§ **Reading passage**:
★ ★ ★

Sampling API¶
The sampling module provides comprehensive control over how tokens are selected during generation. It supports all llama.cpp sampling strategies, composable sampler chains, and high-level parameter presets.
SamplerParams¶
High-level configuration struct that encapsulates common sampling parameters. Use build_chain() to convert into a ready-to-use SamplerChain.
#[derive(Debug, Clone)]
pub struct SamplerParams {
pub temperature: f32,
pub top_k: i32,
pub top_p: f32,
pub min_p: f32,
pub typical_p: f32,
pub penalty_repeat: f32,
pub penalty_freq: f32,
pub penalty_present: f32,
pub penalty_last_n: i32,
pub penalize_nl: bool,
pub ignore_eos: bool,
pub seed: u32,
}
Fields¶
| Name | Type | Default | Description |
|---|---|---|---|
temperature |
f32 |
0.8 |
Controls randomness. 0.0 = deterministic (greedy), 1.0 = neutral, 2.0 = very random. |
top_k |
i32 |
40 |
Keep only the K most probable tokens. 0 = disabled. |
top_p |
f32 |
0.95 |
Nucleus sampling -- keep tokens with cumulative probability up to P. 1.0 = disabled. |
min_p |
f32 |
0.05 |
Remove tokens with probability below min_p * max_probability. 0.0 = disabled. |
typical_p |
f32 |
1.0 |
Typical sampling threshold. Keeps tokens near expected entropy. 1.0 = disabled. |
penalty_repeat |
f32 |
1.1 |
Repetition penalty multiplier. 1.0 = no penalty. Values > 1.0 penalize repetition. |
penalty_freq |
f32 |
0.0 |
Frequency-based penalty. Penalizes tokens proportional to their count in context. |
penalty_present |
f32 |
0.0 |
Presence-based penalty. Flat penalty for any token that appears in context. |
penalty_last_n |
i32 |
64 |
Number of recent tokens to consider for penalties. -1 = entire context. |
penalize_nl |
bool |
true |
Whether to apply repetition penalties to newline tokens. |
ignore_eos |
bool |
false |
Ignore end-of-sequence token (force generation to continue). |
seed |
u32 |
LLAMA_DEFAULT_SEED |
Random seed for reproducibility. Use a fixed value for deterministic output. |
Presets¶
Quick configurations for common use cases:
// Greedy: always pick the highest probability token (deterministic)

★ ★ ★

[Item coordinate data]
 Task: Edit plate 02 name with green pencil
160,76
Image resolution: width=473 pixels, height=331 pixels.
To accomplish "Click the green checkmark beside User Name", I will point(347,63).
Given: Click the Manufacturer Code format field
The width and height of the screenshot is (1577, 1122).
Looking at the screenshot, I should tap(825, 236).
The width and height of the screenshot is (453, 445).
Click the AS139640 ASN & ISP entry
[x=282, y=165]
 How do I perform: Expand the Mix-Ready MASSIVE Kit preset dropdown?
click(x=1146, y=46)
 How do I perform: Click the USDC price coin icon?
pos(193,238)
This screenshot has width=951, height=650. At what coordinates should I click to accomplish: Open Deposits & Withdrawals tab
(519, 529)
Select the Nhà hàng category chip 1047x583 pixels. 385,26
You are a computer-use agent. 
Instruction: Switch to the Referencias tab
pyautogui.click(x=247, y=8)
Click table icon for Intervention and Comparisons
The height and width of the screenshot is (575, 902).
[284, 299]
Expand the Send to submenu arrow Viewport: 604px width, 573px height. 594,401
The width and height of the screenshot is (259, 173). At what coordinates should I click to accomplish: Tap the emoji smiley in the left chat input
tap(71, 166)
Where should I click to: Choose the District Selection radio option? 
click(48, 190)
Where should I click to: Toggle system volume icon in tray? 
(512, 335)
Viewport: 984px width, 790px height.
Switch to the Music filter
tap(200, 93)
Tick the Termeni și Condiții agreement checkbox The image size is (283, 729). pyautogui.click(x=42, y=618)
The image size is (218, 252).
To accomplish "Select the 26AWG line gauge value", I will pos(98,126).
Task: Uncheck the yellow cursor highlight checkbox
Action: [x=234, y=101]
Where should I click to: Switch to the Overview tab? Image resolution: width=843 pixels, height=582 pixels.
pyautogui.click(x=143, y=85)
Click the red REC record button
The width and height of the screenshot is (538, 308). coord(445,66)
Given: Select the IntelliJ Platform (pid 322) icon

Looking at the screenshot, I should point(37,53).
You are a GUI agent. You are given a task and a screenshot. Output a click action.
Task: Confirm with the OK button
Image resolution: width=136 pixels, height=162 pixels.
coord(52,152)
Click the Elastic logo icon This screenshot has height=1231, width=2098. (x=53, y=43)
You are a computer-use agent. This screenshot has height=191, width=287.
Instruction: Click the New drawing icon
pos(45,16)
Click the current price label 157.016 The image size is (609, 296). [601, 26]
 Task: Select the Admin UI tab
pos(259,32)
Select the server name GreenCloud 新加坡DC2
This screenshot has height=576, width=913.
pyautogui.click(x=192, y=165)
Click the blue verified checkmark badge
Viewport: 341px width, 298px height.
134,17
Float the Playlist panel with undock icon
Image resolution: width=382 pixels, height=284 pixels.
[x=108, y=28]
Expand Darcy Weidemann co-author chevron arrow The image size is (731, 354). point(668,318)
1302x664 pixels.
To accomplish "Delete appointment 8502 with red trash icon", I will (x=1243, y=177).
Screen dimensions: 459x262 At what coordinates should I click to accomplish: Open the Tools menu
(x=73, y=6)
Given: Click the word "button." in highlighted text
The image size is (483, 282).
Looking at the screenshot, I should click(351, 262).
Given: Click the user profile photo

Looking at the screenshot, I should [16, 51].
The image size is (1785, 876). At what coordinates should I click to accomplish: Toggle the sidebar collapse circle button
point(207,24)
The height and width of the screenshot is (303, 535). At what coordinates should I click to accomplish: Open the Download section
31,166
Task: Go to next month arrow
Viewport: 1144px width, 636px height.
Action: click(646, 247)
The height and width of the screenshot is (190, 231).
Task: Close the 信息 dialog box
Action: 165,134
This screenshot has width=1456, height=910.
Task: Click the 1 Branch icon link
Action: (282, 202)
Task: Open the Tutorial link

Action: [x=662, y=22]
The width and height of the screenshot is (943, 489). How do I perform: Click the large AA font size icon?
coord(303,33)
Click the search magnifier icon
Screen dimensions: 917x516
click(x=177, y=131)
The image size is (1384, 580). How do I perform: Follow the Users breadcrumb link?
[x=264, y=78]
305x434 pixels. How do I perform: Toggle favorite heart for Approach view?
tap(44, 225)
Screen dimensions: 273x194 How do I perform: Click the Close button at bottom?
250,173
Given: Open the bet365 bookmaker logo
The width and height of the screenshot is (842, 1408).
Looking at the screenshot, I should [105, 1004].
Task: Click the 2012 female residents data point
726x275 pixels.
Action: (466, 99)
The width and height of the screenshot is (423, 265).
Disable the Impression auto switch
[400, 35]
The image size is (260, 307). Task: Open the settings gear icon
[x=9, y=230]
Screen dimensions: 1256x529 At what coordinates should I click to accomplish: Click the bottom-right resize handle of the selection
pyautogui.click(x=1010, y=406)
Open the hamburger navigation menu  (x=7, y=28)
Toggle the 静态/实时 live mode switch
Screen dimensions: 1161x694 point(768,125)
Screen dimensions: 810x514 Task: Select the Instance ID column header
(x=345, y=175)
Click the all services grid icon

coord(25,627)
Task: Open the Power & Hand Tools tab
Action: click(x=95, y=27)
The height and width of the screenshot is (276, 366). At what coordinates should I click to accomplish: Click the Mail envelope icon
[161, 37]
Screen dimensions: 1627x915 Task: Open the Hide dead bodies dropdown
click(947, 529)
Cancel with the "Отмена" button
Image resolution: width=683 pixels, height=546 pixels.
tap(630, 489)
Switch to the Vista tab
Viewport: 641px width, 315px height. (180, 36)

★ ★ ★

§ **The tasks**:
1. List every field in the sampling API documentation's SamplerParams struct that has the type f32.
2. According to the sampling API documentation, why would you set the seed field to a fixed value?
3. Carry on writing the sampling API documentation from its final line.

§ **Per-task outputs**:
1. temperature, top_p, min_p, typical_p, penalty_repeat, penalty_freq, penalty_present

2. The seed is the random seed used for reproducibility, so setting it to a fixed value gives deterministic output.

3.
let params = SamplerParams::greedy();
// temperature=0.0, top_k=1
// Creative: higher temperature, wider sampling for diverse output
let params = SamplerParams::creative();
// temperature=1.2, top_k=60, top_p=0.95, penalty_repeat=1.15
// Precise: lower temperature, focused sampling for factual/code output
let params = SamplerParams::precise();
// temperature=0.2, top_k=10, top_p=0.85, penalty_repeat=1.0
// Default: balanced settings for general use
let params = SamplerParams::default();
// temperature=0.8, top_k=40, top_p=0.95
build_chain¶
Build a SamplerChain from these parameters. The chain is constructed in this order:
- Penalties (repeat, frequency, presence)
- Top-K filtering
- Typical sampling
- Top-P (nucleus) filtering
- Min-P filtering
- Temperature scaling
- Distribution sampling (final selection)
Parameters:
| Name | Type | Default | Description |
|---|---|---|---|
model |
Arc<Model> |
-- | Model reference (needed for vocabulary size) |
Returns: Result<SamplerChain, MullamaError>
Example:
use mullama::{Model, SamplerParams};
use std::sync::Arc;
let model = Arc::new(Model::load("model.gguf")?);
let params = SamplerParams {
temperature: 0.7,
top_k: 50,
top_p: 0.9,
min_p: 0.05,
penalty_repeat: 1.1,
..Default::default()
};
let mut chain = params.build_chain(model)?;
Sampler¶
Low-level individual sampler types. Each represents a single sampling strategy that can be composed into chains.
Thread Safety: Sampler implements Send + Sync. Can be moved between threads.
Factory Methods¶
Sampler::greedy¶
Always selects the highest probability token. Deterministic output.
Sampler::dist¶
Random sampling from the probability distribution with a given seed.
| Name | Type | Default | Description |
|---|---|---|---|
seed |
u32 |
-- | Random seed for reproducibility |
Sampler::top_k¶
Keeps only the top K most probable tokens, setting all others to zero probability.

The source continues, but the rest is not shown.